There's not a lot to be gained from threading here, thanks to the GIL, but this is a problem that can be solved with `numpy`, which can perform the work entirely at the C layer, saving a ton of time and memory to boot. A 7M by 6 sized 2D array with values in the given range can be created in less than a second with:

``````import numpy as np

results = np.random.randint(1, 45, (7000000, 6), np.uint8)
``````

This going to be faster in general, and much more memory efficient; a 7M long `list` of six-`tuple`s will (on a 64 bit version of Python) occupy an absolute minimum of around 700 MB (likely more, given allocator overhead). The `numpy` array will occupy about 40 MB. It's also pretty easy to show that the creation of this `list` with all the inner `tuple`s has unavoidable costs; microbenchmarking the `numpy` array alone shows that all the random number generation only takes around 420 ms, but converting from the `numpy` array to a `list` of six-`tuple`s in the most efficient way brings the cost up to 12.5 seconds; if your machine is similar to mine, that's essentially a cap on the performance of any pure Python solution, because it's the raw cost paid by Python to create the `tuple`s and populate the `list`:

``````>>> %timeit -r5 arr = np.random.randint(1, 45, (7000000, 6), np.uint8)
420 ms ± 875 µs per loop (mean ± std. dev. of 5 runs, 1 loop each)

>>> %timeit -r5 arr = list(map(tuple, np.random.randint(1, 45, (7000000, 6), np.uint8)))
12.5 s ± 254 ms per loop (mean ± std. dev. of 5 runs, 1 loop each)
``````

`np.random.randint(1, 45, (7000000, 6), np.uint8).tolist()` goes faster the `list(map(tuple, ...))` (takes around 2.5 seconds), but again, that's only possible because of the C level accelerator assistance (and it would use even more memory, thanks to `list`s being somewhat less memory efficient).

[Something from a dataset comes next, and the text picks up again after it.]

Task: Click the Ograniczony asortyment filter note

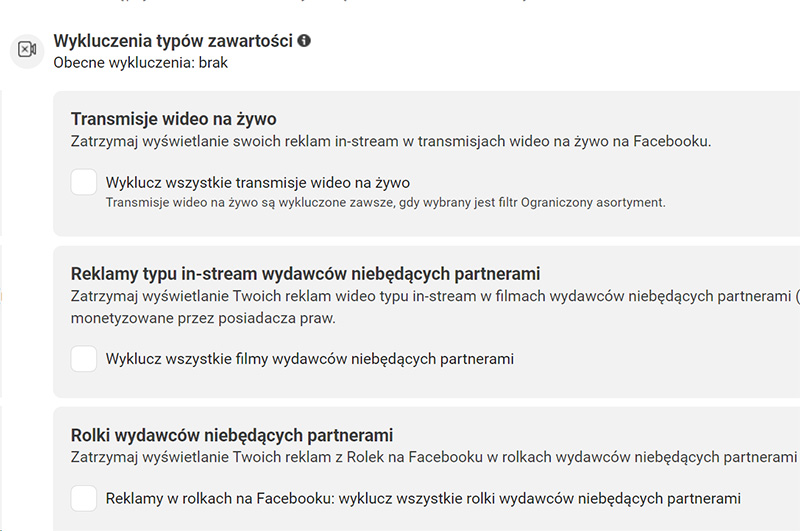Action: pos(385,202)

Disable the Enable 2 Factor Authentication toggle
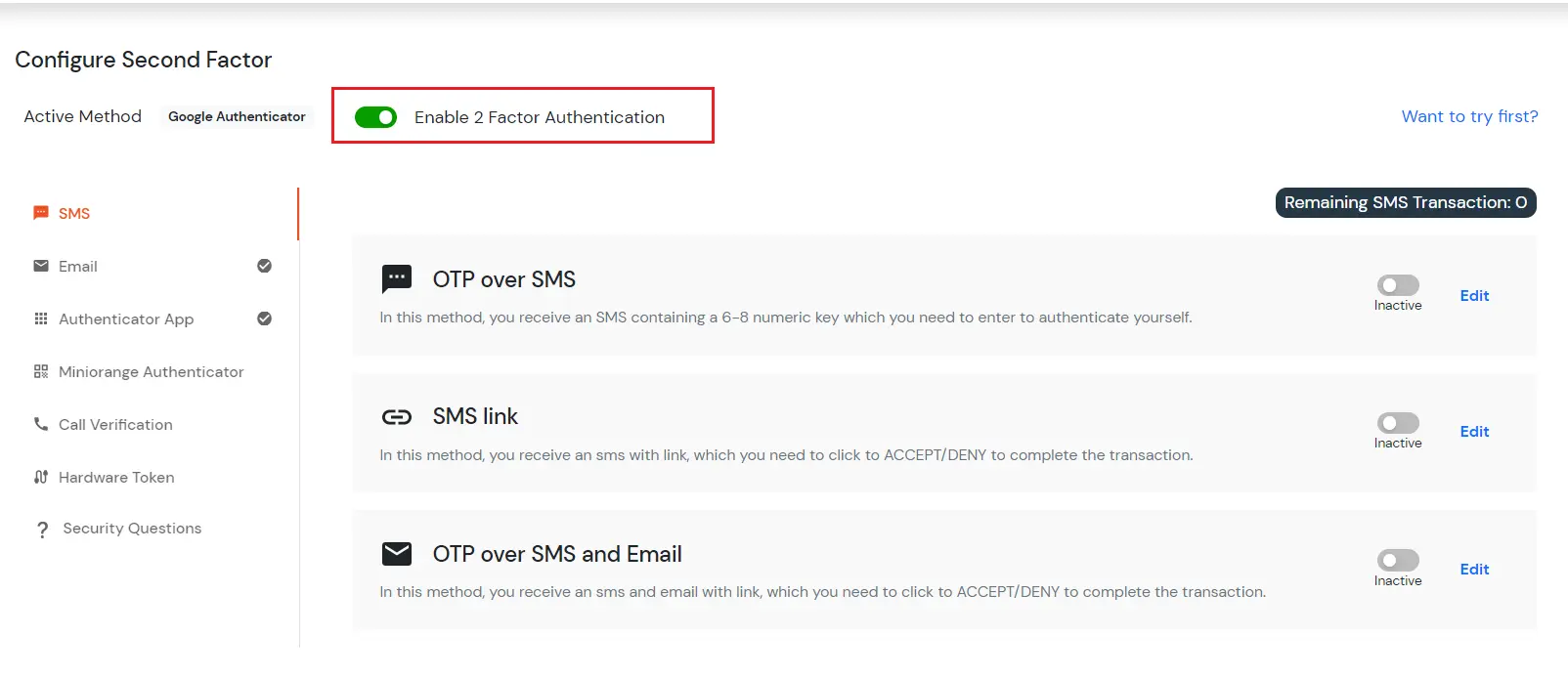click(376, 116)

Without `numpy`, the best I can suggest is to avoiding recreating the `range` over and over, by creating it once outside the loop and reusing it, e.g.:

``````choices = tuple(range(1, 45))  # tuple is generally the fastest structure to index
results = []
for i in range(1, 7000000):
a = random.sample(choices, 6)
results.append(a)
``````

That's not likely to save a whole lot though; the `random` module does an awful lot of Python level work wrapping 1-2 C level randomness generators, and that Python level work is going to be much slower than anything a fully accelerated C module could do.